# Data Exploration & Split

**Summary:** The purpose of this notebook is to dive deeper into the processing-blocks-master code created by Edge Impulse. Specifically this notebook examines what the data looks like before processing, during processing, and final expected outcome. 

### Dependencies

In [None]:
import matplotlib.pyplot as plt
import numpy as np
import pandas as pd

from IPython.display import Audio
from scipy.io import wavfile

import sys, os
import pathlib
import base64
import shutil
from IPython.display import SVG
import pickle

import warnings
from scipy.io.wavfile import WavFileWarning
warnings.simplefilter("ignore", WavFileWarning)

# process_data script
ROOT = pathlib.Path('/home/bukowskin/CSC_7901_ML_Capstone')
PROCESS_PATH = ROOT / 'functions' 
sys.path.append(str(PROCESS_PATH))
from process_data import Process_Audio_Data

# speechpy functions
SPEECHPY_PATH =  ROOT / 'functions' / 'edge-impulse-functions' / 'third_party'/ 'speechpy'/'__init__.py' 
MODULE_NAME = 'speechpy'
import importlib
spec = importlib.util.spec_from_file_location(MODULE_NAME, SPEECHPY_PATH)
speechpy = importlib.util.module_from_spec(spec)
sys.modules[spec.name] = speechpy
spec.loader.exec_module(speechpy)

from sklearn.model_selection import train_test_split

## Path Variables

In [None]:
data_path = '/home/bukowskin/CSC_7901_ML_Capstone/data/all_data/' # original, not split or processed data

## Data Exploration

### Single File 

In [None]:
single_audio_sample = f'{data_path}/two.noise_0.female.iphone.SZQlO4oFWd.wav'

In [None]:
sampling_freq, raw_data = wavfile.read(single_audio_sample)

In [None]:
Audio(data=single_audio_sample, rate=sampling_freq)

### Functions

In [None]:
def fft_spectrum(frames, fft_points=512):
    """This function computes the one-dimensional n-point discrete Fourier
    Transform (DFT) of a real-valued array by means of an efficient algorithm
    called the Fast Fourier Transform (FFT). Please refer to
    https://docs.scipy.org/doc/numpy/reference/generated/numpy.fft.rfft.html
    for further details.
        NOTE: Taken function from functions/edge-impulse-functions/third-party/speechpy/processing
    Args:
        frames (array): The frame array in which each row is a frame.
        fft_points (int): The length of FFT. If fft_length is greater than frame_len, the frames will be zero-padded.

    Returns:
            array: The fft spectrum.
            If frames is an num_frames x sample_per_frame matrix, output
            will be num_frames x FFT_LENGTH.
    """
    SPECTRUM_VECTOR = np.fft.rfft(frames, n=fft_points, axis=-1, norm=None)
    return np.absolute(SPECTRUM_VECTOR)

### Raw Audio 

In [None]:
# generating time axis
duration = len(raw_data) / sampling_freq
time_axis = np.linspace(0, duration, num=len(raw_data))

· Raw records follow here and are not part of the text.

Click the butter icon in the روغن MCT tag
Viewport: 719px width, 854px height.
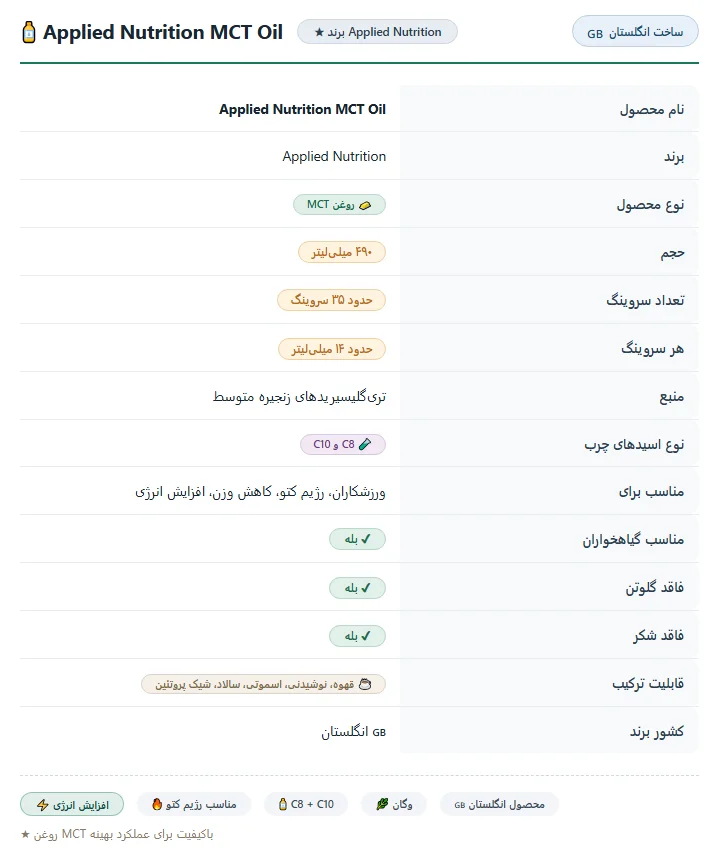(x=365, y=205)
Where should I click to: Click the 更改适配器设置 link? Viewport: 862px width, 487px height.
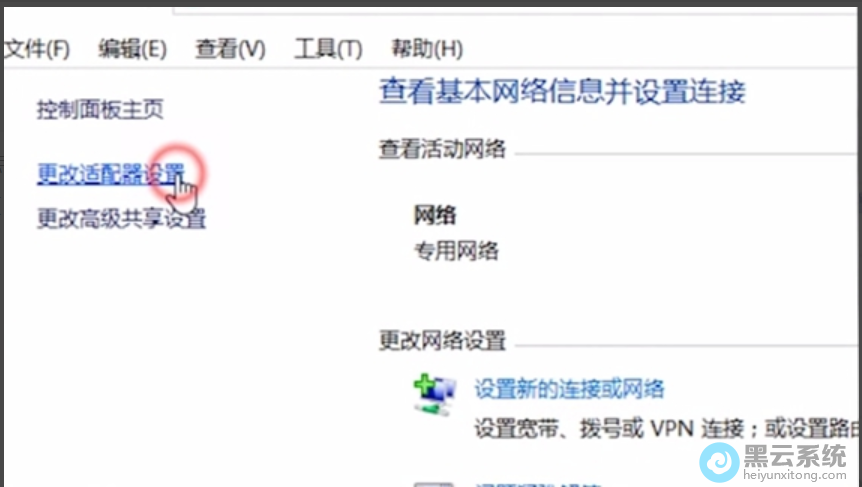[111, 174]
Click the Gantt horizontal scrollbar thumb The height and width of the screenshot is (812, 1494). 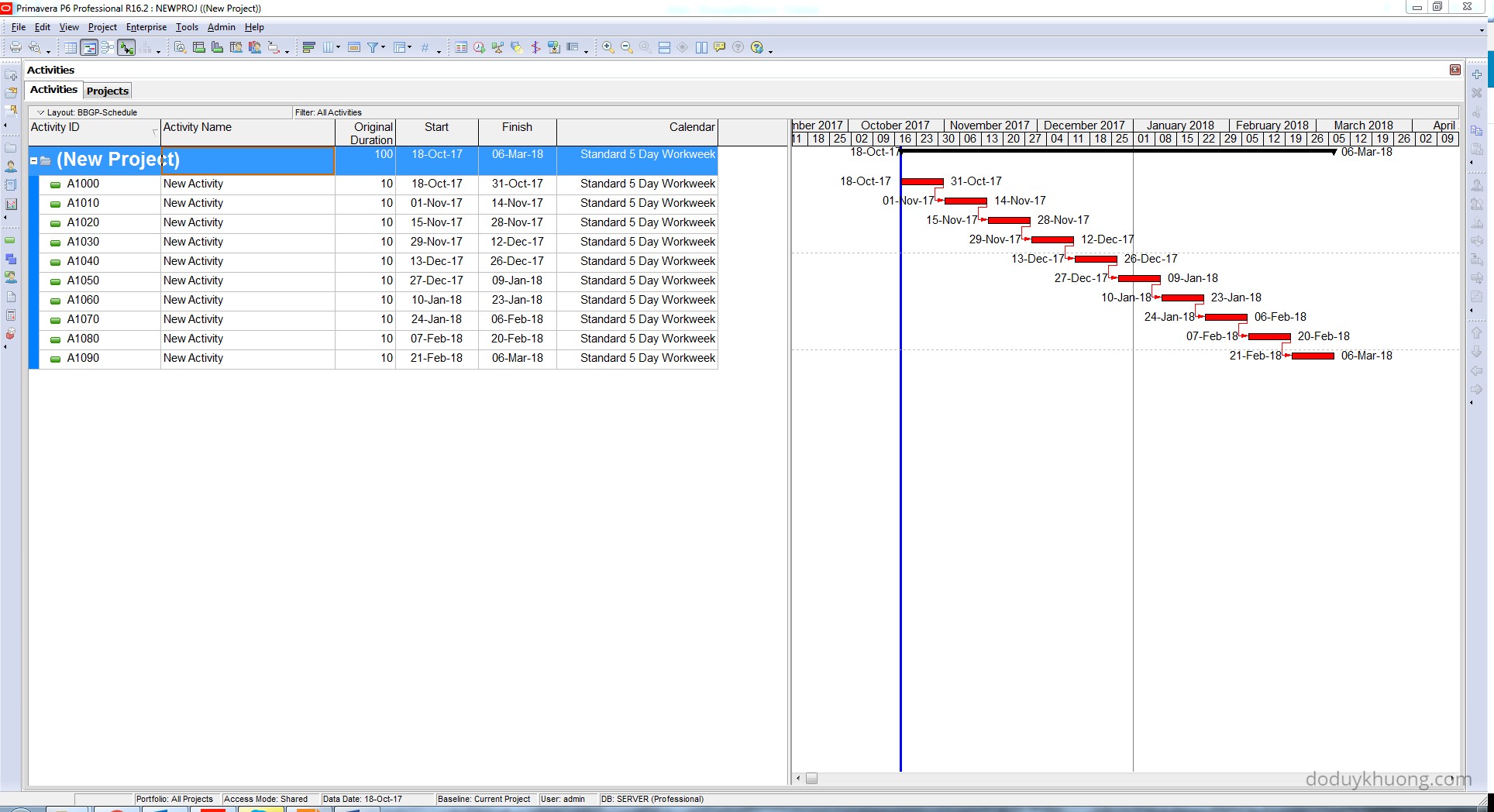(811, 779)
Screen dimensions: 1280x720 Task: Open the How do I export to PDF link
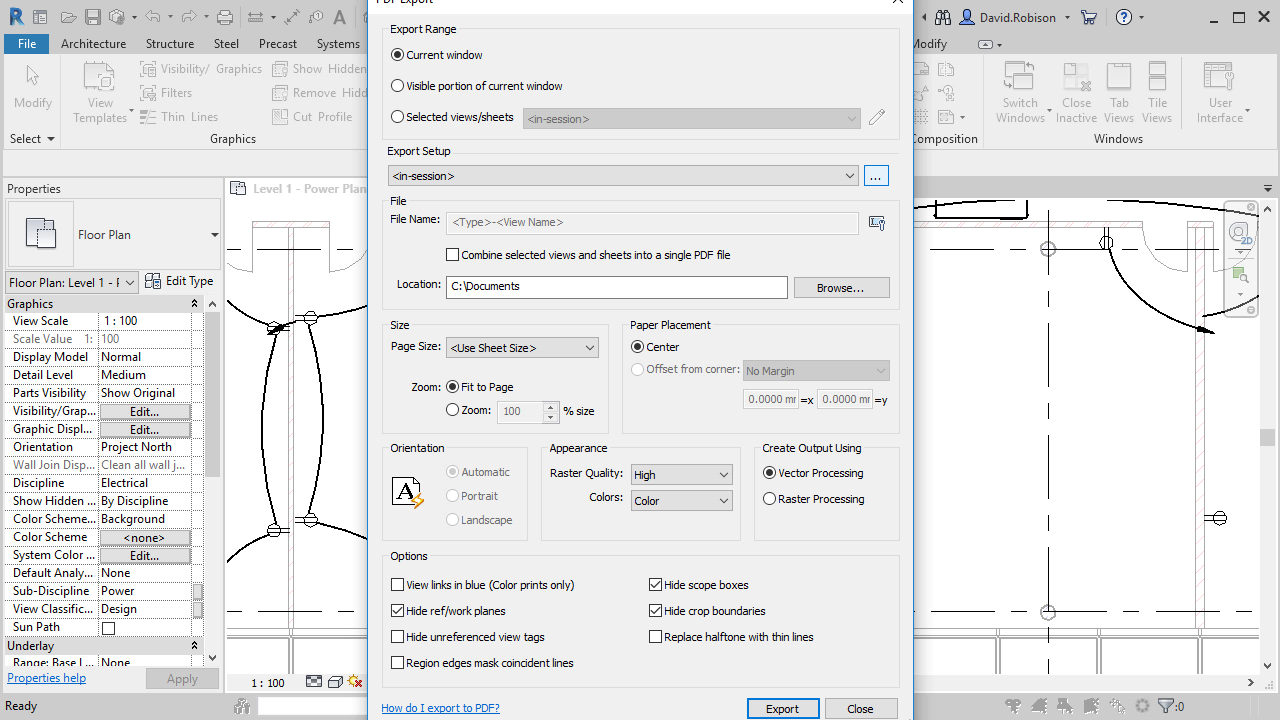[440, 708]
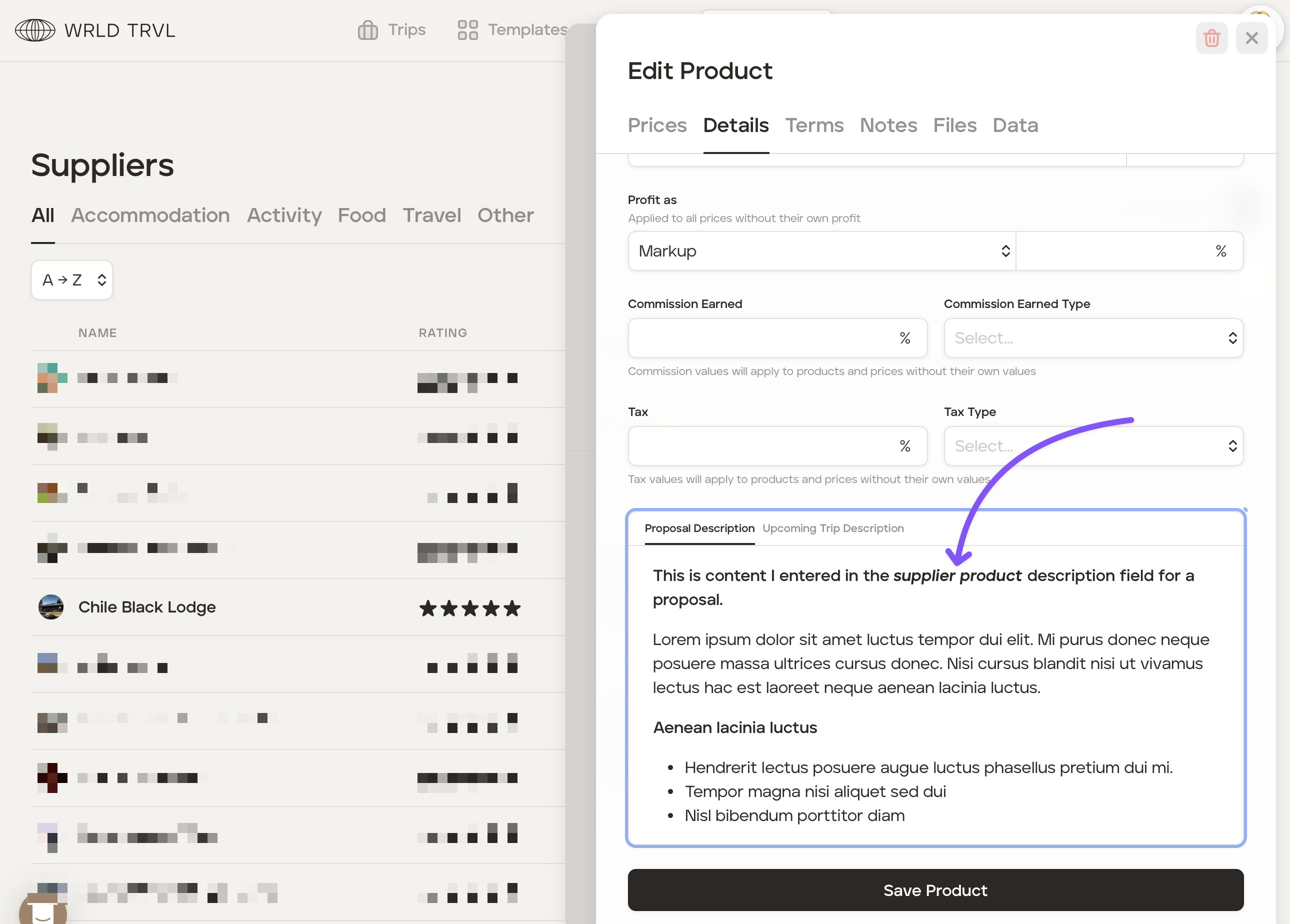The height and width of the screenshot is (924, 1290).
Task: Filter suppliers by Accommodation
Action: pos(150,215)
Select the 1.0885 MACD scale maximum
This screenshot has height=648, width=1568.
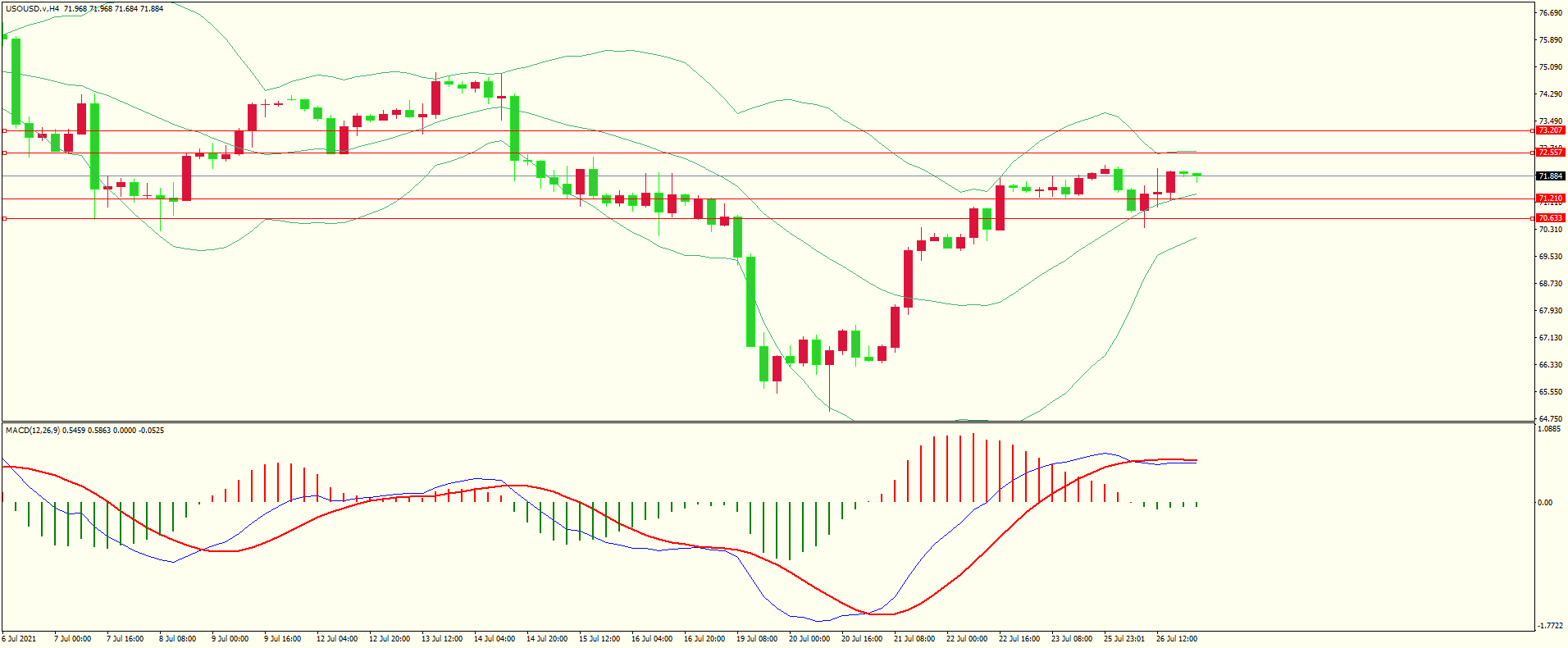click(1549, 429)
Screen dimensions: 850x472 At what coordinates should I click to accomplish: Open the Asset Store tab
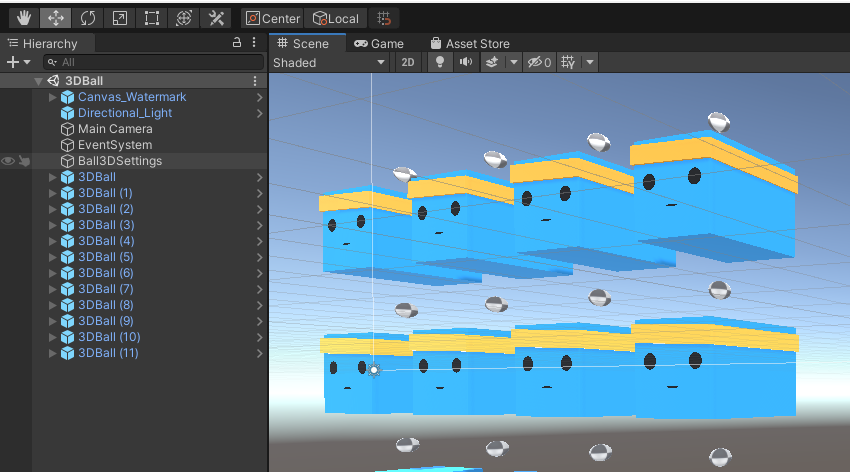tap(470, 43)
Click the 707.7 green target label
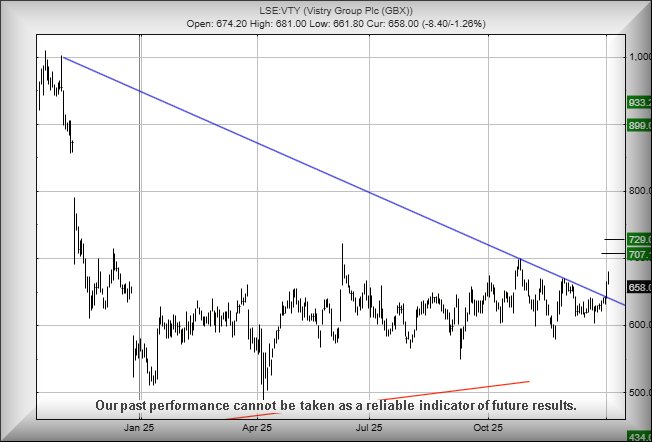 click(x=639, y=256)
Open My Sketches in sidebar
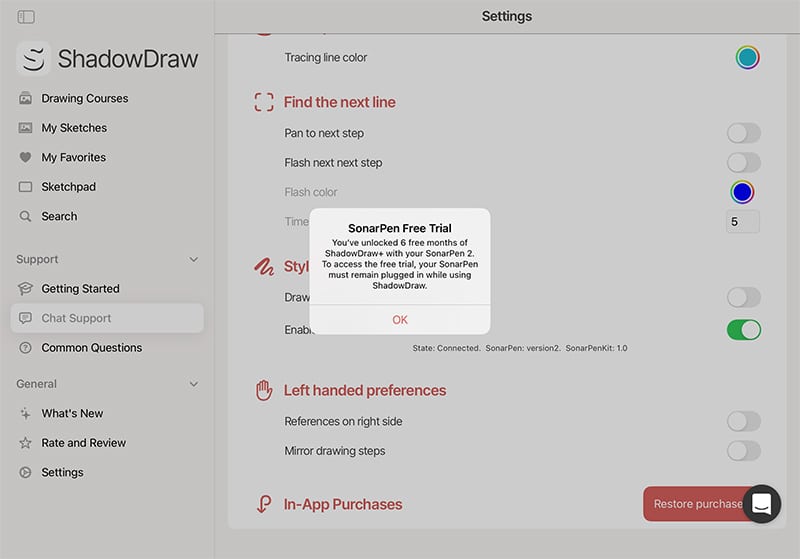Screen dimensions: 800x559 click(73, 128)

# Plotting raw audio signal
plt.figure(figsize=(10, 6))
plt.plot(time_axis, raw_data, color='blue')
plt.title(f'Raw Audio Signal - Unique ID: 2eDgHfQz2u')
plt.xlabel('Time (s)')
plt.ylabel('Amplitude')
plt.grid(True)
plt.show()

### FFT-Spectrogram 

In [None]:
raw_data = raw_data.reshape(int(len(raw_data) / len(['accY'])), len(['accY']))

features = []
graphs = []

for ax in range(0, len(['accY'])):
    signal = raw_data[:,ax]

    numframes, _, __ = speechpy.processing.calculate_number_of_frames(
        signal,
        implementation_version=4,
        sampling_frequency=sampling_freq,
        frame_length= 0.02,
        frame_stride= 0.02,
        zero_padding=False)


In [None]:
# Stack frames
frames = speechpy.processing.stack_frames(
    signal,
    implementation_version=4,
    sampling_frequency=sampling_freq,
    frame_length=0.02,
    frame_stride=0.02,
    filter=lambda x: np.ones(
        (x,
         )),
    zero_padding=False)
# Note: code segment taking from process_data script, initial step required to run fft_spectrogram function

In [None]:
fft_spectrogram = fft_spectrum(frames,256)

In [None]:
%matplotlib inline
# Plot the spectrogram
plt.figure(figsize=(10, 6))
plt.imshow(fft_spectrogram.T, aspect='auto', origin='lower', cmap='viridis')
plt.colorbar(label='Spectrogram Amplitude')
plt.title('FFT-Spectrogram - Unique ID: 2eDgHfQz2u')
plt.ylabel('Frequency (Hz)')
plt.xlabel('Time')
plt.show()

### MFE-Spectrogram

In [None]:
n_mels = 40
fft_length = 256
noise_floor_db = -52
window_size = 0.1
path = '/home/bukowskin/CSC_7901_ML_Capstone/data/all_data/'

In [None]:
preprocess_mel_40 = Process_Audio_Data(path,
                                       True, # create mfe graphs
                                       n_mels, # number of filters
                                       fft_length,
                                       noise_floor_db,
                                       window_size,
                                       0) # low freqeuncy

In [None]:
preprocess_mel_40.generate_features()

#### MFE Image

In [None]:
image = preprocess_mel_40.mfe_graphs['SZQlO4oFWd']
image = image[0]['image']

In [None]:
decoded_image = base64.b64decode(image)
svg_string = decoded_image.decode('utf-8')
SVG(svg_string)

#### MFCC Image

In [None]:
image = preprocess_mel_40.mfcc_graphs['SZQlO4oFWd']
image = image[0]['image']

In [None]:
decoded_image = base64.b64decode(image)
svg_string = decoded_image.decode('utf-8')
plt.title('MFCC-Spectrogram - Unique ID: 2eDgHfQz2u')
SVG(svg_string)

# Data Split

Applying split for training and testing and save it into corresponding folders that can be easily loaded and maintain a similar train/test split throughout. 

### Parse Filenames

In [None]:
parsed_data = []
for filename in os.listdir(data_path):
    file_parts = filename.split(".")
    parsed_data.append({
        "file_name": filename,
        "label": file_parts[0],
        "noise_type": file_parts[1],
        "gender": file_parts[2],
        "device": file_parts[3],
        "id": file_parts[4]
    })
    
df = pd.DataFrame(parsed_data)
df        

### Split

In [None]:
random_state = 42

In [None]:
df["groups"] = df["label"] + "." + df["noise_type"] + "." + df["gender"] + "." + df["device"]
train, test = train_test_split(df, test_size=0.2, stratify=df["groups"], random_state=random_state)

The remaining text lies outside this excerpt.